## REQUIRED TASK 1
Reproduce the passage on native title word for word.

## SELECTION
(begin)

The validation provisions are not the only provisions within the NTA that determine the effect of acts on native title. The confirmation provisions also determine the effect of certain valid acts occurring prior to 1996, including acts validated by the validation provisions.[17] The confirmation provisions were included in the NTA in the 1998 amendments. The purpose of these provisions is to confirm the extinguishment or partial extinguishment of native title by specified acts and categories of acts. The point to note for the purposes of this article is that any overlap between the validation and confirmation provisions is resolved in favour of the confirmation provisions.[18] This resolution has significant implications for native title as the more severe regime of extinguishment under the confirmation provisions will prevail over the effects of the validation provisions. An example discussed in Miriuwung Gajerrong is the grant of a mining lease defined by s245(1) of the NTA. Where the grant takes place after 1975 the RDA would operate to invalidate the grant. Under the validation provisions the non-extinguishment principle would apply.[19] However, the effect on native title is taken over by extinguishment under the confirmation provisions which provide for the complete extinguishment of native title.[20]

The Court’s reasoning in the Miriuwung Gajerrong decision provides an insightful and valuable analysis of the RDA and principles of discrimination. This analysis also reveals the extent to which the operation of the NTA diminishes the capacity of the RDA to protect native title interests. Despite this, the role of the RDA within discrete areas of the native title system may still provide some opportunity for the development of a more non-discriminatory approach within the native title system.

(end)

Stored entries

(begin)

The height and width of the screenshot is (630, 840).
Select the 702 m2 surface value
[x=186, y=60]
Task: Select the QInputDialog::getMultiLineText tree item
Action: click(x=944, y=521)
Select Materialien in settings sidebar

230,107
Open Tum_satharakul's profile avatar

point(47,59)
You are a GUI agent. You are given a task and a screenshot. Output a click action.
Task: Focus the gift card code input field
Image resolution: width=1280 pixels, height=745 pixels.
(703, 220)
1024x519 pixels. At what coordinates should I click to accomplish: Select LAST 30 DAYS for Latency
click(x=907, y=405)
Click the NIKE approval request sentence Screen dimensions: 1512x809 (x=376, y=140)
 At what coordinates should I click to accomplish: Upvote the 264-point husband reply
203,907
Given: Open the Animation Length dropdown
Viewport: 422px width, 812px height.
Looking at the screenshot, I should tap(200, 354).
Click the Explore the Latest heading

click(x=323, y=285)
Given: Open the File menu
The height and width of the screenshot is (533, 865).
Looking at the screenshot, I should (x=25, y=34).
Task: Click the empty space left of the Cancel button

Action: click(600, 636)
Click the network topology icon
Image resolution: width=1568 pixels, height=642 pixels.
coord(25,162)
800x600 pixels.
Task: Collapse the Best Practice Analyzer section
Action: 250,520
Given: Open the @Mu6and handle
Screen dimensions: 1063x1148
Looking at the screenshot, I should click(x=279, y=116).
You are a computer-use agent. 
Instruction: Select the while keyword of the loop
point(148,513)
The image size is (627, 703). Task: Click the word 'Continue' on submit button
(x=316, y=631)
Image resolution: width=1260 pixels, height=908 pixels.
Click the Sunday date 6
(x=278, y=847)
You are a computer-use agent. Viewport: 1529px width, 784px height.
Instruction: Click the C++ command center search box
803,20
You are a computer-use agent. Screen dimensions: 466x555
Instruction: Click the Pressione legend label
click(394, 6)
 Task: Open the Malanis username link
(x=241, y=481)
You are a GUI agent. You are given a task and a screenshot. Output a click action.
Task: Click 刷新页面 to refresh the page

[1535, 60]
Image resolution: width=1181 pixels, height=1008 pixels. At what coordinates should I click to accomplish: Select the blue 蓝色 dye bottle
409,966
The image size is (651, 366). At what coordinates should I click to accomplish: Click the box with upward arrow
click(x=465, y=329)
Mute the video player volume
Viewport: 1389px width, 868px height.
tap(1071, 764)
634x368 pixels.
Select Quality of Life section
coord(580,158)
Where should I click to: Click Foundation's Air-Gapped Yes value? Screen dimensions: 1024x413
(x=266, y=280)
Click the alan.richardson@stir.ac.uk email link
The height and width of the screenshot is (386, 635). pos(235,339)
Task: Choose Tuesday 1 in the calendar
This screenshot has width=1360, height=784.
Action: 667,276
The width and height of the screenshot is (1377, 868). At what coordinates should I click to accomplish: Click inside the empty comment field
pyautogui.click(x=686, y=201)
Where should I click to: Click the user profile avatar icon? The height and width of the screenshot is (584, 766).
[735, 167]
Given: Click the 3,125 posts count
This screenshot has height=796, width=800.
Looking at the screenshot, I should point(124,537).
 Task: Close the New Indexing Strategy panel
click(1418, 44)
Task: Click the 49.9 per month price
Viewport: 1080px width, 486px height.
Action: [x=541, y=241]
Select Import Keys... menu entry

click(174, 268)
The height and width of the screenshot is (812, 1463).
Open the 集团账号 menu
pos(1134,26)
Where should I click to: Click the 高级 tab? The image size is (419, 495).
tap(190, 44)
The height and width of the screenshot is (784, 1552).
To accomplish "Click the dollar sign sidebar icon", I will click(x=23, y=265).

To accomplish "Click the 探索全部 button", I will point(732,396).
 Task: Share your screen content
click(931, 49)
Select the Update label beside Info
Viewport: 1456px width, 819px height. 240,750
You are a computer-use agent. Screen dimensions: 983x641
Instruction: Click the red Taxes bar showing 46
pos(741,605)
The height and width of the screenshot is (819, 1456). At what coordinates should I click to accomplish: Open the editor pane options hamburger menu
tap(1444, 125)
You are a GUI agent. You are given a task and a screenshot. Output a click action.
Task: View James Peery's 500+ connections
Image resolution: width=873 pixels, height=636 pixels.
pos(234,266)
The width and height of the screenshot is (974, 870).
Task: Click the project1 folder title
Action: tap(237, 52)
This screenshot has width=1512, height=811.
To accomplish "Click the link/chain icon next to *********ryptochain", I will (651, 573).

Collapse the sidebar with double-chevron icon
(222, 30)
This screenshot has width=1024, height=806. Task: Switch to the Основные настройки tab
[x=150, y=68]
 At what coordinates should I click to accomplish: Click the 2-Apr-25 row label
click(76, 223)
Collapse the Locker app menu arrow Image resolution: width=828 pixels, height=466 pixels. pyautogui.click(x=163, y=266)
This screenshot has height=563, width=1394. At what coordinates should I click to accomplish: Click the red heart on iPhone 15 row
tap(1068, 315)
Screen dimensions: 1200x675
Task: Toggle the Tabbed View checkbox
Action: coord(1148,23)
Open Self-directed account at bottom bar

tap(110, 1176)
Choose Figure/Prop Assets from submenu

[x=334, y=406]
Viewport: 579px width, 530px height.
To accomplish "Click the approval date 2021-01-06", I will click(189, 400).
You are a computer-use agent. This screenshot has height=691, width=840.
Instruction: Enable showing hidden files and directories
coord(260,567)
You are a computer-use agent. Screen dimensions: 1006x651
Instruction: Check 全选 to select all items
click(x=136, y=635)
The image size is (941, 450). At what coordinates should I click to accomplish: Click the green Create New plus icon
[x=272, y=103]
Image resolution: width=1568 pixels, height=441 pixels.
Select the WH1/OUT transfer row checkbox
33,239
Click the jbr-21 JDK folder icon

(end)

## REQUIRED TASK 2
In the rows, replace "Update" with "Refresh" in the lines from the one containing "Select the Update label beside Info" through the one containing "Action: coord(1148,23)", inclusive, and give only those lines, otherwise unchanged.

## WRITTEN ANSWER 1
The validation provisions are not the only provisions within the NTA that determine the effect of acts on native title. The confirmation provisions also determine the effect of certain valid acts occurring prior to 1996, including acts validated by the validation provisions.[17] The confirmation provisions were included in the NTA in the 1998 amendments. The purpose of these provisions is to confirm the extinguishment or partial extinguishment of native title by specified acts and categories of acts. The point to note for the purposes of this article is that any overlap between the validation and confirmation provisions is resolved in favour of the confirmation provisions.[18] This resolution has significant implications for native title as the more severe regime of extinguishment under the confirmation provisions will prevail over the effects of the validation provisions. An example discussed in Miriuwung Gajerrong is the grant of a mining lease defined by s245(1) of the NTA. Where the grant takes place after 1975 the RDA would operate to invalidate the grant. Under the validation provisions the non-extinguishment principle would apply.[19] However, the effect on native title is taken over by extinguishment under the confirmation provisions which provide for the complete extinguishment of native title.[20]

The Court’s reasoning in the Miriuwung Gajerrong decision provides an insightful and valuable analysis of the RDA and principles of discrimination. This analysis also reveals the extent to which the operation of the NTA diminishes the capacity of the RDA to protect native title interests. Despite this, the role of the RDA within discrete areas of the native title system may still provide some opportunity for the development of a more non-discriminatory approach within the native title system.

## WRITTEN ANSWER 2
Select the Refresh label beside Info
Viewport: 1456px width, 819px height. 240,750
You are a computer-use agent. Screen dimensions: 983x641
Instruction: Click the red Taxes bar showing 46
pos(741,605)
The height and width of the screenshot is (819, 1456). At what coordinates should I click to accomplish: Open the editor pane options hamburger menu
tap(1444, 125)
You are a GUI agent. You are given a task and a screenshot. Output a click action.
Task: View James Peery's 500+ connections
Image resolution: width=873 pixels, height=636 pixels.
pos(234,266)
The width and height of the screenshot is (974, 870).
Task: Click the project1 folder title
Action: tap(237, 52)
This screenshot has width=1512, height=811.
To accomplish "Click the link/chain icon next to *********ryptochain", I will (651, 573).

Collapse the sidebar with double-chevron icon
(222, 30)
This screenshot has width=1024, height=806. Task: Switch to the Основные настройки tab
[x=150, y=68]
 At what coordinates should I click to accomplish: Click the 2-Apr-25 row label
click(76, 223)
Collapse the Locker app menu arrow Image resolution: width=828 pixels, height=466 pixels. pyautogui.click(x=163, y=266)
This screenshot has height=563, width=1394. At what coordinates should I click to accomplish: Click the red heart on iPhone 15 row
tap(1068, 315)
Screen dimensions: 1200x675
Task: Toggle the Tabbed View checkbox
Action: coord(1148,23)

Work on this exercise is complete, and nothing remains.